Aku mendongak dan melihat seorang pria yang sangat tampan dengan rambut emas dan mata biru. Aku menatap wajahnya dengan kagum dan segera mengingat-ingat.
‘Rambut pirang dan mata biru tua…?’
Aku menatapnya dengan ekspresi yang lebih terkejut daripada saat pertama kali melihatnya. Pria ini jelas Paulian, yang telah menyampaikan kalimat-kalimat yang memalukan dalam novel itu. Paulian, putra ketiga Marquis Lint dan calon termuda untuk Tower Master berikutnya di usia dua puluh dua tahun. Salah satu kandidat pria terkemuka berdiri di hadapanku.
‘Mengapa Paulian Lint ada di sini?’
Dia, yang memperhatikan kebingunganku, duduk di hadapanku seolah-olah dia awalnya menjadi bagian dari perusahaanku.

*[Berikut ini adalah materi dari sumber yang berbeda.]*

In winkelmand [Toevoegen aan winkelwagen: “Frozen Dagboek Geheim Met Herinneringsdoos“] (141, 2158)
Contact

“Ini adalah karakter yang tidak dikenal. Saya telah melihat hampir semua teks kuno di benua ini, tetapi saya belum pernah melihat bentuk seperti itu. Apa artinya?”
Matanya yang biru berkilauan seperti safir, membuatku pusing. Aku menggelengkan kepalaku kuat-kuat. Ia tersenyum tipis, tampak terhibur dengan tindakanku yang tiba-tiba.
‘Tidak. Aku tidak boleh kehilangan ketenanganku di sini.’
“Maafkan aku. Aku lupa sejenak betapa mempesonanya wajahmu.”
“Apa? Apa yang kau katakan?”
Aku sangat terkejut karena kata-kataku keluar begitu saja tanpa sengaja. Paulian tertawa terbahak-bahak.
“Itu lelucon yang berlebihan.”
Aku menenangkan ekspresi bodohku dan menjawab dengan nada sopan.
“Ya, itu cukup berlebihan.”
Sembari membalas, aku menggumamkan satu hal lagi dalam hati.
‘Seberlebihan wajahmu.’
Pandangan Paulian kembali ke tanda hitungan yang telah kutulis.
‘Karakter-karakter ini berasal dari dunia sebelum aku dirasuki.’
Aku tidak bisa melupakannya, jadi aku ragu sejenak. Saat aku sedang asyik berpikir, Paulian menggigit pai krimku. Begitu alaminya sampai-sampai aku hampir mengira dia yang memesannya sendiri. Melihat piring kosong tempat pai krimku tadi, aku tampak lebih terkejut daripada saat melihat wajahnya.